Portanto, A nascente é capaz de demonstrar que que a vida não é feita de concessões e sua resposta está na imagem de Roark. Entretanto, é importante destacar que “concessões” na obra de Rand equivalente ao subjetivismo ético, da traição dos princípios do indivíduo – rendição perante a qualquer desejo irracional – de que todo homem tem direito a todo desejo que queira fazer valer; é a ideia que todo desejo humano tem a mesma validade moral e que todo indivíduo deve submeter-se aos valores dos outros. Para tanto, isso não significa que os homens não possam firmar acordos e pactos de benefícios mútuos, um princípio mútuo – tal como – o comércio que é representado pela aquisição e construção das arquiteturas do Roark e seus clientes, esse pacto não envolve sacrificar seu julgamento em prol dos outros, sua independência permanece intacta. Nesse sentido, Howard ao recusa-se a submeter sua criação e seu trabalho ao pensamento coletivista está, intencionalmente, removendo suas conformidades, restrições e a natureza insidiosa do altruísmo.
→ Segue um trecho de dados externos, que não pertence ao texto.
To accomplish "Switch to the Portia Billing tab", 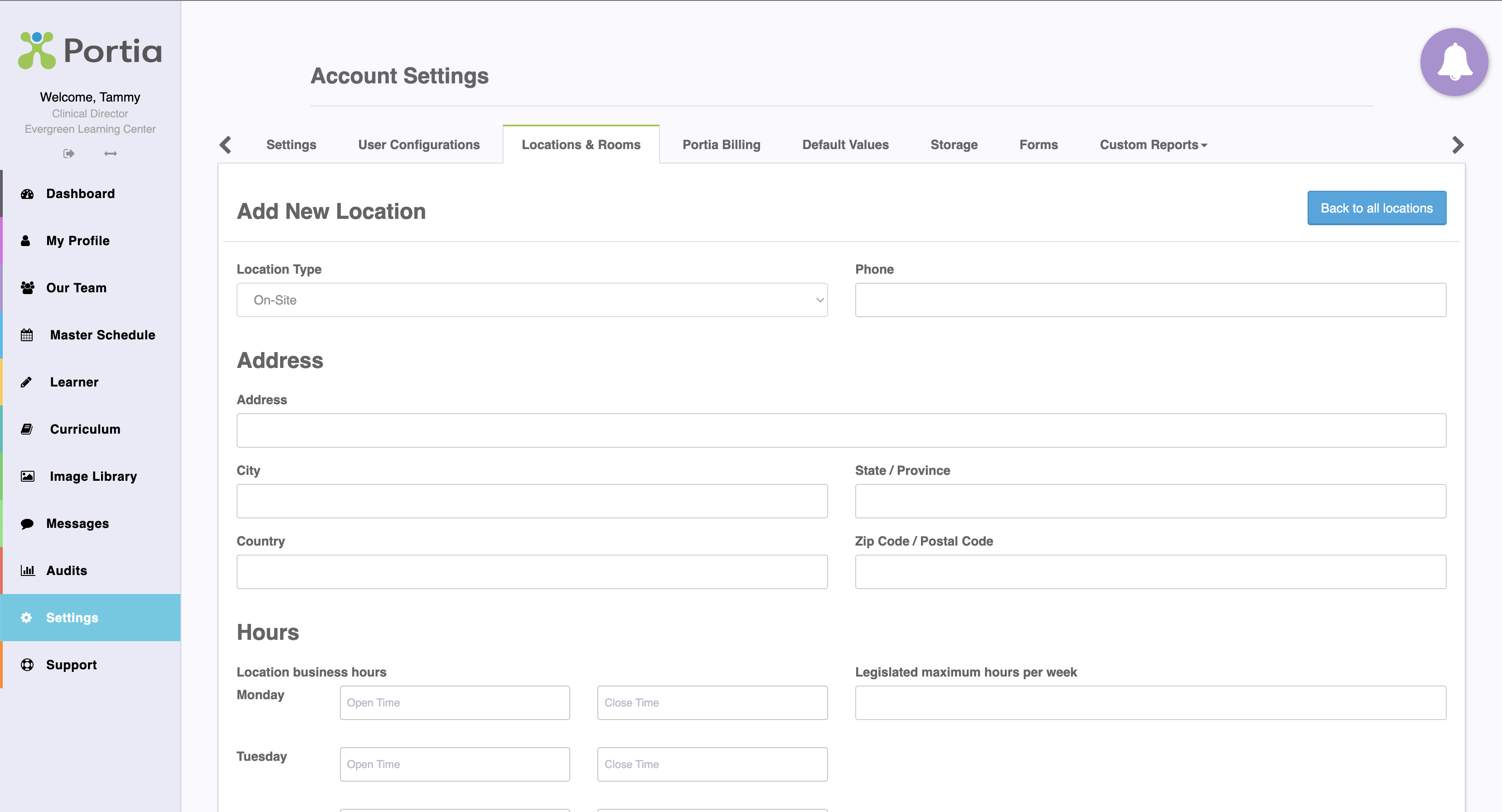I will 721,145.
Sua rejeição demostra os valores do individualismo, Roark não encontra-se triste em frente aos seus obstáculos, pelo contrário, ele está rindo logo depois da sua expulsão da Escola de Arquitetura, ele procede apenas pelo seu próprio julgamento racional – ele representa uma vitória do indivíduo perante o coletivismo maculado pelo desejo serve somente aos seus interesses em controlar e quebrar cada parte do espírito humano. Roark é motivado pelo desejo de realizar, por seus valores e a busca da sua felicidade, ele não é moldado pelo status quo em que o coletivismo do seu país tenta impor. Vemos um indivíduo racional, vencendo sobre toda opressão imposta sobre ele, vivendo por suas próprias ideias, independência e felicidade, em frente de um homem que vive sem objetivos próprios, condicionado pelos padrões da sociedade – Cada indivíduo possui um valor incomensurável e independente. Consequentemente, existe um significado em cada cena exposta explicitamente por Rand que poderá demonstrar o motivo da vida não ser, necessariamente, requerer concessões, mas é na resposta de Roark ao diretor que Rand é capaz de externalizar essa explicação: “Não pretendo ter clientes para poder construir. Pretendo ter clientes para poder construir.” Quando Roark faz essa afirmação, ele está negando qualquer concessão futura ao seu trabalho, julgamento, valores ou felicidade.

REFERÊNCIAS

RAND, Ayn. A nascente. São Paulo: Arqueiro, 1º edição, 2013. p. 800.